Don’t Forget the Travel Insurance
Some insurances only cover financial losses. Invest in a good travel insurance plan, which includes medical evacuation or medevac in case of emergency. If in a situation that you have to visit a local doctor of your destination, the chances are that he might charge twice or thrice the usual price. To avoid this, choose a plan which covers your medical claims as well.
Do your research as well. You need to have before-hand information about the accessibility at your destination and learn about the difficulties that you might have to face on the trip. With the help of the internet, you can do a lot of research on wheelchair or power scooter accessibility and feasibility and whether to take your own or a rented one.

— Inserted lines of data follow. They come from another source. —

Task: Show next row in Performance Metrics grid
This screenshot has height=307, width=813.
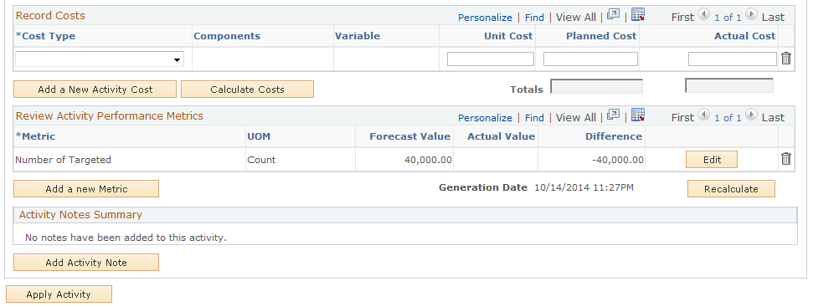Action: pos(751,115)
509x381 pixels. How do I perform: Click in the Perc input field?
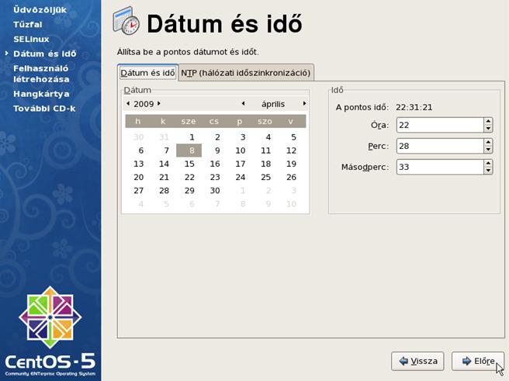point(438,146)
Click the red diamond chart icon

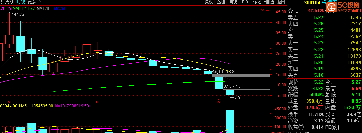coord(262,9)

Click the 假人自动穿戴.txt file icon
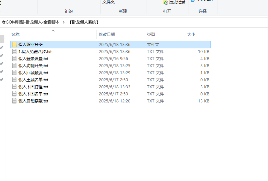click(14, 101)

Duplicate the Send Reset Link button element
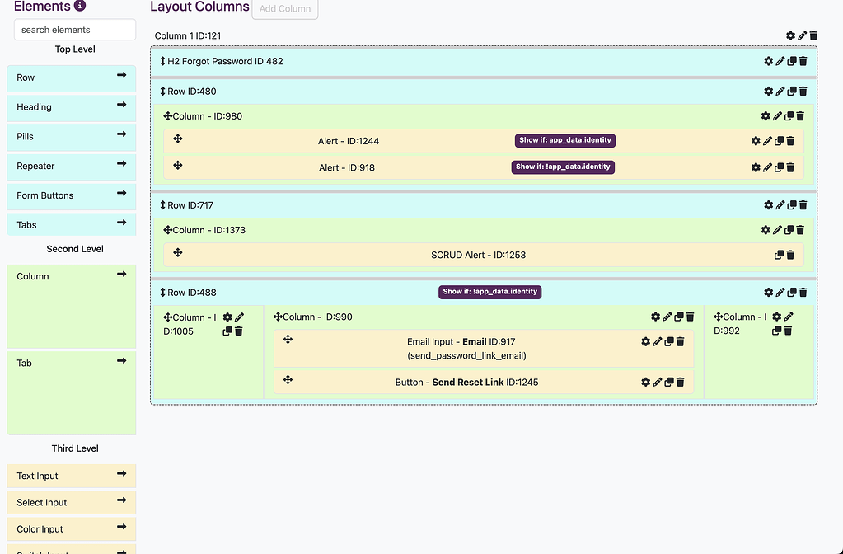[667, 381]
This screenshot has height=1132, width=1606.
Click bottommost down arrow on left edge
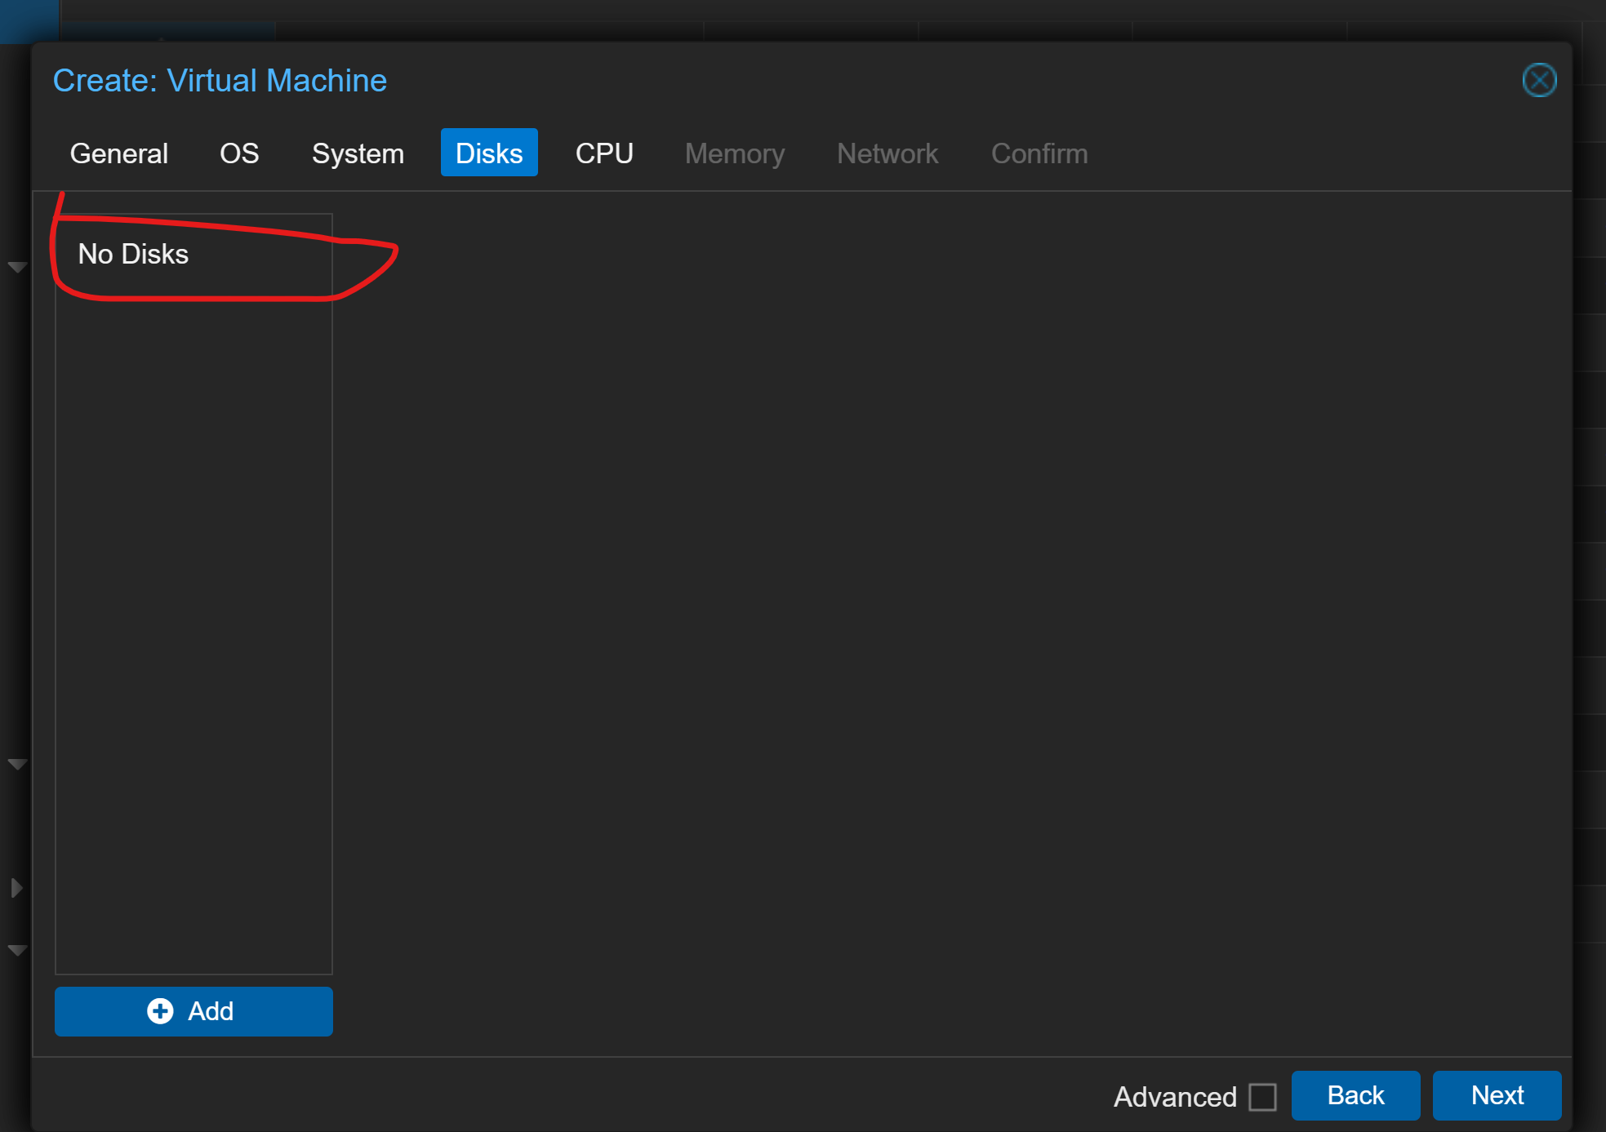click(x=17, y=950)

There are many first-hand experiences and reviews shared by travelers on blogs and forums that can be a great insight into the destination. For example, the Eiffel Tower in France has elevators to accommodate differently-abled people. This will help you to plan your visit. Check the official tourism sites of the destinations to know their regulations and accessible-friendly places.
Traveling helps you to be resourceful and adapt to your physical environment. With meticulous planning and preparation, you can make any trip as imagined. The most important thing to remember is to research the destination and accommodations suitable for your needs and wants. Be patient as you will be going to a new place and meet new people who might take some time to understand your situation. Plan the trip keeping the caregiver and yourself in mind and explore the beautiful and unique places.